Records from a data collection:

--------------------------------

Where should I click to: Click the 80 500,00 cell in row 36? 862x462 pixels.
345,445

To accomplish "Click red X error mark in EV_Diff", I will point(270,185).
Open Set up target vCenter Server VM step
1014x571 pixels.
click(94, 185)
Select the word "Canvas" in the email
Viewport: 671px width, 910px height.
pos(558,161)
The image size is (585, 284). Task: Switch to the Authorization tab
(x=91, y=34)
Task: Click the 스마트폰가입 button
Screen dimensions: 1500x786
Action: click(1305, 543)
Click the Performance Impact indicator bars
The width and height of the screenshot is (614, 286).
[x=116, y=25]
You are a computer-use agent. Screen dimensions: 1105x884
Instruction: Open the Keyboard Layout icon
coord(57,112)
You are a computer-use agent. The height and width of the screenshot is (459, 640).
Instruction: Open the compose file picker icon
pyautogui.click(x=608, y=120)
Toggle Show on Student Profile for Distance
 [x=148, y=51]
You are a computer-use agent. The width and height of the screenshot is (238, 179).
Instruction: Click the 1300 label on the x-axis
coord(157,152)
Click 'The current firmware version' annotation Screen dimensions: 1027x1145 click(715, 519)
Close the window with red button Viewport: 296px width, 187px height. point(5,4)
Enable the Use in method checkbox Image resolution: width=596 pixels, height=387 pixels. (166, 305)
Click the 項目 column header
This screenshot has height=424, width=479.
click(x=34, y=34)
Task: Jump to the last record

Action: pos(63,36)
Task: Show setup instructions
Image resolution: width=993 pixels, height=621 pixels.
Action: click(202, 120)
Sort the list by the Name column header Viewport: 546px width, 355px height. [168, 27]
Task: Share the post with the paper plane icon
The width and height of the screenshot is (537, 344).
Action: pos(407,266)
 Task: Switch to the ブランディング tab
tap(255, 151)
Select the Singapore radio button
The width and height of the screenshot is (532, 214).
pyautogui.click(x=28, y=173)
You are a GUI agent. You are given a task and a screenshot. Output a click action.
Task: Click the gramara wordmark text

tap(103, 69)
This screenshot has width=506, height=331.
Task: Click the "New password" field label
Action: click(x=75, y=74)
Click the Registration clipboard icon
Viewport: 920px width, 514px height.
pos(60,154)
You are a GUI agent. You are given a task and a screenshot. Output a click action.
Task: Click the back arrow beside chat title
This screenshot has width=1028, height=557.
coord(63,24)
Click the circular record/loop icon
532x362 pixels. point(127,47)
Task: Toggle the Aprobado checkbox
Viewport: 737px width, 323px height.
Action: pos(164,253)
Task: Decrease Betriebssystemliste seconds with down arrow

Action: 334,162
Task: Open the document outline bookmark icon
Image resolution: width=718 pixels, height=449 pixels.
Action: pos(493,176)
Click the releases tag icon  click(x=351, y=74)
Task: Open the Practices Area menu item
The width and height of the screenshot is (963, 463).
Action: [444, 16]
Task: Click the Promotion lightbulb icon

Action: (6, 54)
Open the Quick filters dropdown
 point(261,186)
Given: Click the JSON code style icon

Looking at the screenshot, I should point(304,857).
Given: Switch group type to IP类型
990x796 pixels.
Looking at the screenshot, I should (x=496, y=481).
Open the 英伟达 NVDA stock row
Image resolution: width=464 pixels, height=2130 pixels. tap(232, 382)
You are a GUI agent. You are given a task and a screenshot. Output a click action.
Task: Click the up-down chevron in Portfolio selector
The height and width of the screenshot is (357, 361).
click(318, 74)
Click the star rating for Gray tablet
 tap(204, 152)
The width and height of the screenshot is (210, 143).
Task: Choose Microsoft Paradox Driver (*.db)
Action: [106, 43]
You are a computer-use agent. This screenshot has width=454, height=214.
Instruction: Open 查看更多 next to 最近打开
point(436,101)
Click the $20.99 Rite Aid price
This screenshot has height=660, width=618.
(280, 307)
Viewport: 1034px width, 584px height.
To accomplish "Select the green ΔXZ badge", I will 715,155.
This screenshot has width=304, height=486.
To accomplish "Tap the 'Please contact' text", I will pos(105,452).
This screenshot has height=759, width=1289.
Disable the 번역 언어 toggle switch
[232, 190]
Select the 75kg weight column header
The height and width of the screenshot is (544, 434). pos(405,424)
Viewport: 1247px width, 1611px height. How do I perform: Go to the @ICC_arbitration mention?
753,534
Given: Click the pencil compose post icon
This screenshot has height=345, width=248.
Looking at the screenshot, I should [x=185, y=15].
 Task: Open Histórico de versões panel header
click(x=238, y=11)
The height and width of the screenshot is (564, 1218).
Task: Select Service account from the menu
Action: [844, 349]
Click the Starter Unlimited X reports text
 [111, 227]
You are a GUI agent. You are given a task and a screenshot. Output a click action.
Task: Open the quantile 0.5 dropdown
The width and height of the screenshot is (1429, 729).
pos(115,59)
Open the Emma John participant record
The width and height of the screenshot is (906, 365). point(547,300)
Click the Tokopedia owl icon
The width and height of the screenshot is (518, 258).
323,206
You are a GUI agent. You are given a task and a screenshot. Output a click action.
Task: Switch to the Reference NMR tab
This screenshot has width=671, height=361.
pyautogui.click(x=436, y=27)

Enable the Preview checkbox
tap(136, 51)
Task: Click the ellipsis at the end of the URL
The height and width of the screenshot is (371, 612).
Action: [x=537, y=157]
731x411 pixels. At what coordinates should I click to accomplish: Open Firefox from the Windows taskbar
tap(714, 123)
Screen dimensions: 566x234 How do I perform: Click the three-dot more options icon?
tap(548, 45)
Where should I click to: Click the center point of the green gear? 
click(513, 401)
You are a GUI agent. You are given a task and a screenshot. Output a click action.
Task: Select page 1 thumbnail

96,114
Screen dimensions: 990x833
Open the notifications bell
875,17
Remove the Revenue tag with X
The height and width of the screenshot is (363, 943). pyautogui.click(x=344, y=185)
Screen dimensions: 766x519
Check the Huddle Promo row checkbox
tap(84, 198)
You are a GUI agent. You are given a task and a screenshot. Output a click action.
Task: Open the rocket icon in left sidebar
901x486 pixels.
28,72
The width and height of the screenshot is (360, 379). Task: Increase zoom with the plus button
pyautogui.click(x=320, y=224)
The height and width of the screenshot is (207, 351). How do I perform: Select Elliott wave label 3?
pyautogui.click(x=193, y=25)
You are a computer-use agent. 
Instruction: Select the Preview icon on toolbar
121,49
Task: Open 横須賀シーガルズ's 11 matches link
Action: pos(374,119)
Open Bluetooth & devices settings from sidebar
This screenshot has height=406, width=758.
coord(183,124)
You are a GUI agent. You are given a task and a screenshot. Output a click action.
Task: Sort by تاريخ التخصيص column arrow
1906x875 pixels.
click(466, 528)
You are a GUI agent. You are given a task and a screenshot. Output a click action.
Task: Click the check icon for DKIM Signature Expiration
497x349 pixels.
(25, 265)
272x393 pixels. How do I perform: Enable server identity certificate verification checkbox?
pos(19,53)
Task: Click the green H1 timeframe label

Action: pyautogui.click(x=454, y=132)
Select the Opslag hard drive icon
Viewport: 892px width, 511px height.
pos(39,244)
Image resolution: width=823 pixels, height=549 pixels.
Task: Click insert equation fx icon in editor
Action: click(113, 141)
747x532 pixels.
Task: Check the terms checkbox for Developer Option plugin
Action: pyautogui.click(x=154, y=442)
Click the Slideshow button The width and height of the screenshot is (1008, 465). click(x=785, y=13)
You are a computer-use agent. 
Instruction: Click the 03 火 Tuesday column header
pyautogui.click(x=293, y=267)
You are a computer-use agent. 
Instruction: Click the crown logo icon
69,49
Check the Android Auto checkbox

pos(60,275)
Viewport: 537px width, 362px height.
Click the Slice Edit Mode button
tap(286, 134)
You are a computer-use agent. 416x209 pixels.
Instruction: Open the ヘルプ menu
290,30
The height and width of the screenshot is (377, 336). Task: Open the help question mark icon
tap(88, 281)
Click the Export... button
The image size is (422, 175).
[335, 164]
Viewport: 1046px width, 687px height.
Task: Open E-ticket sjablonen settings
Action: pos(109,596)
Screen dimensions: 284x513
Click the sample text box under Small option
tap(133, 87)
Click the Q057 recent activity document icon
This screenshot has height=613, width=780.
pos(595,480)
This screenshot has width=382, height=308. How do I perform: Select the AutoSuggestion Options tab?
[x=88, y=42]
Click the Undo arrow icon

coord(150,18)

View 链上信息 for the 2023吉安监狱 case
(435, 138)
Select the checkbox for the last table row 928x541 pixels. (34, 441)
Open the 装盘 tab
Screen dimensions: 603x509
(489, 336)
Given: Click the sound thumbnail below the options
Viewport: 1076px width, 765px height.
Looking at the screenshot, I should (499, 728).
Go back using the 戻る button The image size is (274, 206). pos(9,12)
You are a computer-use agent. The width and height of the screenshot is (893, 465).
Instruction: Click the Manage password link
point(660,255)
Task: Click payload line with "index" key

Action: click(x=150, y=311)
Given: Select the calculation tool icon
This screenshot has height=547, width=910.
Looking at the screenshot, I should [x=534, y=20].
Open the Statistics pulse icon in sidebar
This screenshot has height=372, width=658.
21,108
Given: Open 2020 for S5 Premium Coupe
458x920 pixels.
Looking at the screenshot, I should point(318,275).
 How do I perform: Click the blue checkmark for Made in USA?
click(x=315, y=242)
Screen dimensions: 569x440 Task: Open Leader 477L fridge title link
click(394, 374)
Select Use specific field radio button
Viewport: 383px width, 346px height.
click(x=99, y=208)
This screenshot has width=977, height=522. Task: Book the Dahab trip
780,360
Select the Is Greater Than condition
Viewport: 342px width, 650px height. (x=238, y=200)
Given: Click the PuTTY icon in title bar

--------------------------------

**Required work**
Lines with "back" in the records above: copy every one of them.

**Response area**
Task: Click the back arrow beside chat title
Go back using the 戻る button The image size is (274, 206). pos(9,12)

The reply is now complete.